A partnership firm in India is governed by The Partnership Act, 1932. Two or more persons can form a Partnership subjected to maximum of 20 partners. A partnership deed is prepared that details you may capital each partner will contribute into the partnership. It also details how much profit/loss each partner will share. Working partners of the partnership are also allowed to draw a salary reported by The Indian Partnership Act. A partnership is also permitted to purchase assets in the name. However internet websites such assets become the partners of the firm. A partnership may/may not be dissolved in case of death of a partner. The partnership doesn’t really have its own legal standing although applied for to insure Permanent Account Number (PAN) is used on the partnership. Partners of the firm have unlimited business liabilities which means their personal assets can be connected to meet business liability claims of the partnership firm. Also losses incurred with act of negligence of one partner is liable for payment from every partner of the partnership firm.

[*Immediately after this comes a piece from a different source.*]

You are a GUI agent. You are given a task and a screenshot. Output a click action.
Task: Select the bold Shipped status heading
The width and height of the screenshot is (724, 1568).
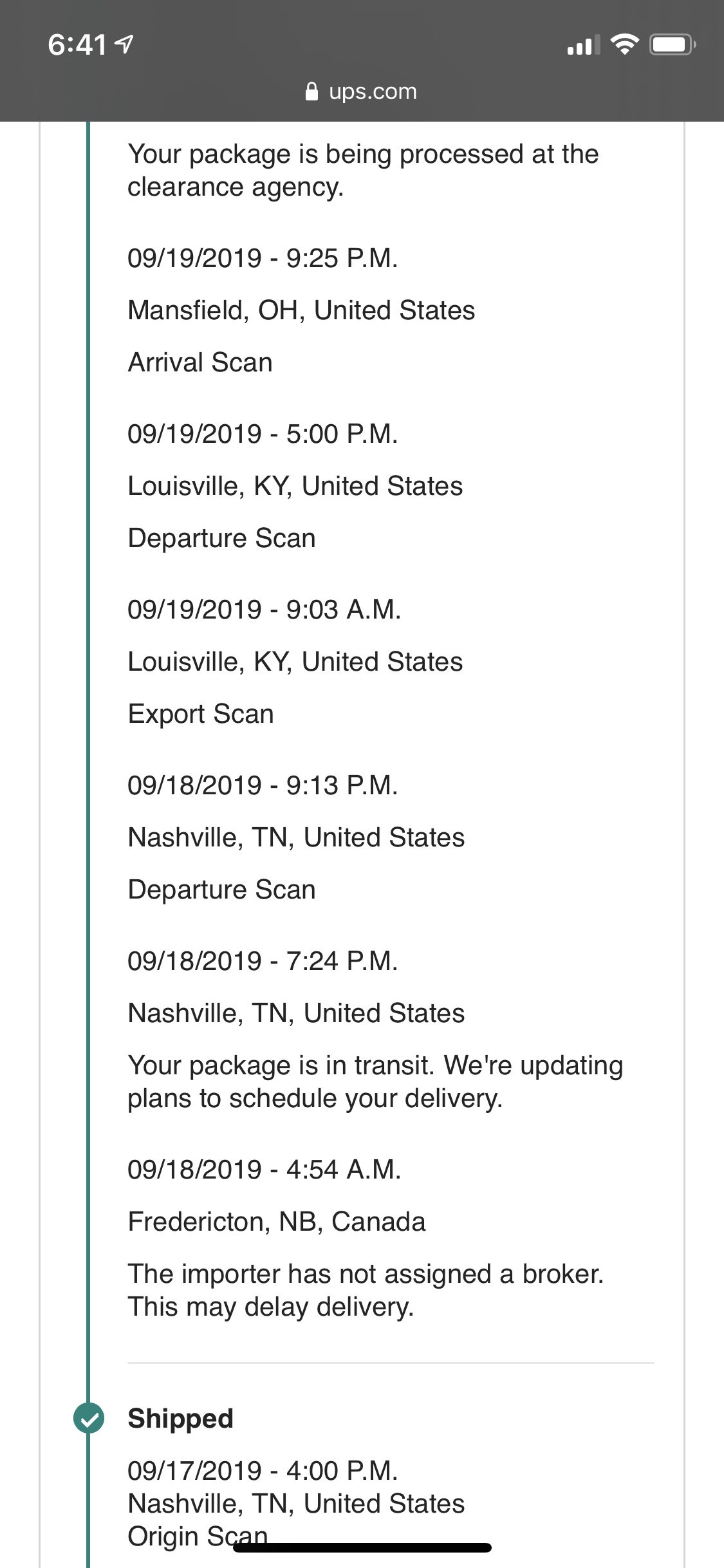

A partnership firm may or might registered with Registrar of Firms (ROF). Registration provides some legal protection to partners in case they have differences between them. Until a partnership deed is registered along with ROF, it is probably not treated as legal document. However, this does not prevent either the Partnership firm from suing someone or someone suing the partnership firm in the court of law.

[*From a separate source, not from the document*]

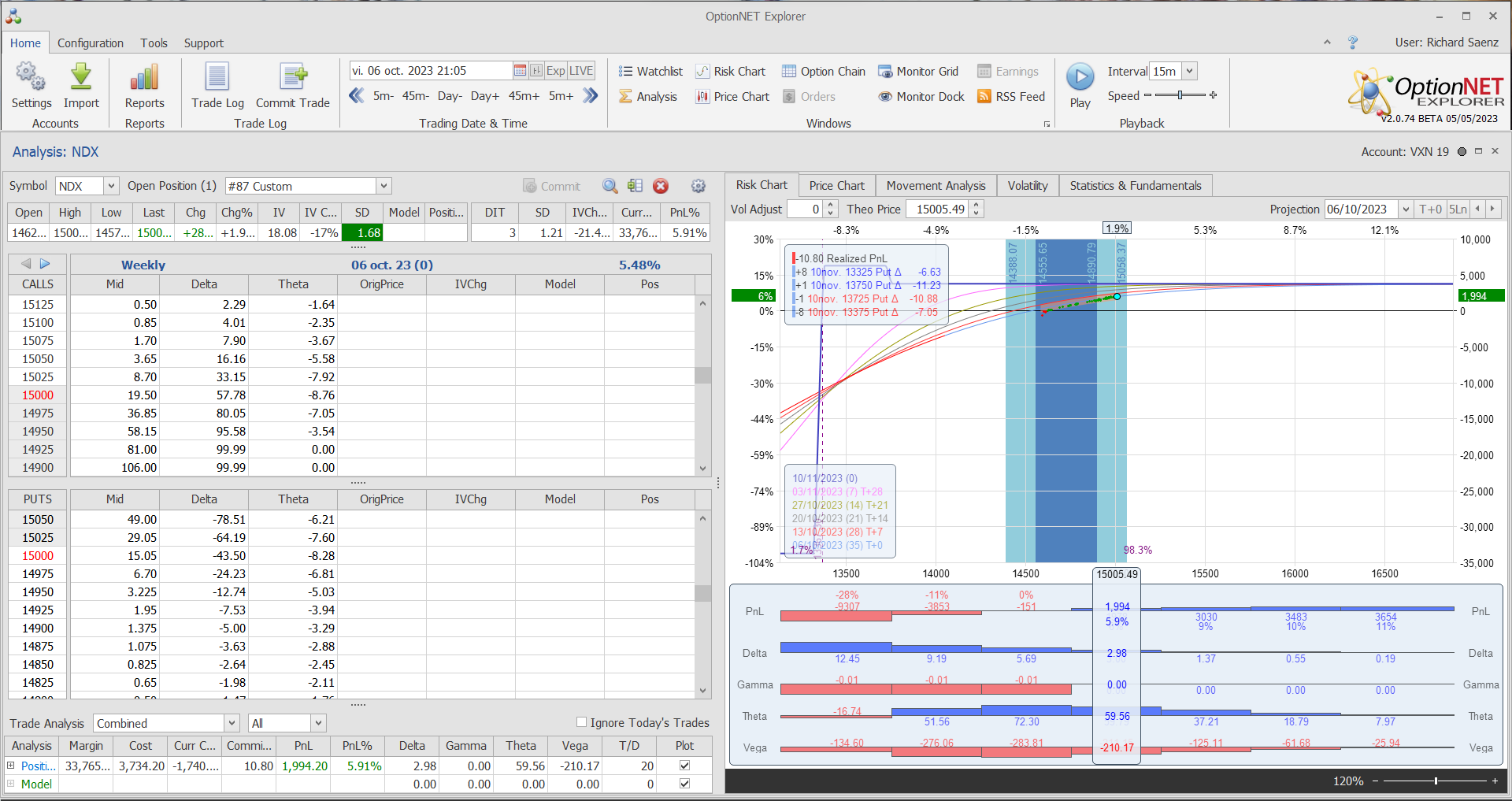1512x801 pixels.
Task: Click the Commit Trade icon
Action: point(293,78)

Limited Liability Partnership

Limited Liability Partnership (LLP) firm is often a new involving business entity established by an Act of the Parliament. Online LLP Incorporation in India allows members to retain flexibility of ownership (similar to Partnership Firm) but provides a liability protection. The maximum liability of each partner within an LLP has limitations to the extent of his/her purchase of the tone. An LLP has its own Permanent Account Number (PAN) and legal status. LLP also provides protection to partners for illegal or unauthorized actions taken by other partners of the LLP. A personal or Public Limited Company as well as Partnership Firms are permitted to be converted into a Limited Liability Partnership.

Private Limited Company

A Private Limited Company in India is significantly like a C-Corporation in the. Private Limited Company allows its owners to join to company shares. On subscribing to shares, owners (members) become shareholders on the company. A personal Limited Clients are a separate legal entity both must taxation and also liability. The individual liability from the shareholders is restricted to their share finances. A private limited company could be formed by registering company name with appropriate Registrar of Companies (ROC). Draft of Memorandum of Association and Piece of Association are able and signed by the promoters (initial shareholders) for this company. Fundamental essentials then published to the Registrar along with applicable registration fees. Such company get between 2 to 50 members. To care for the day-to-day activities with the company, Directors are appointed by the Shareholders. A non-public Company has more compliance burden when comparing a Partnership and LLP. For example, the Board of Directors must meet every quarter and a minumum of one annual general meeting of Shareholders and Directors should be called. Accounts of an additional must be ready in accordance with Taxes Act as well as Companies Act. Also Companies are taxed twice if profits are to be distributed to Shareholders. Closing a Private Limited Company in India is a tedious process and requires many formalities to be completed.

One good side, Shareholders of this Company can change without affecting the operational or legal standing of this company. Generally Venture Capital investors in order to invest in businesses are usually Private Companies since it allows great a higher separation between ownership and operations.

Public Limited Company

Public Limited Company is similar to a Private Company with the difference being that number of shareholders of a typical Public Limited Company could be unlimited with a minimum seven members. A Public Company can be either mentioned in a currency markets or remain unlisted. A Listed Public Limited Company allows shareholders of the company to trade its shares freely more than a stock return. Such a company requires more public disclosures and compliance from brand new including appointment of independent directors in the board, public disclosure of books of accounts, cap of salaries of Directors and Head honcho. As in the case of a Private Company, a Public Limited Clients are also an unbiased legal person, its existence is not affected the actual death, retirement or insolvency of any one its shareholders.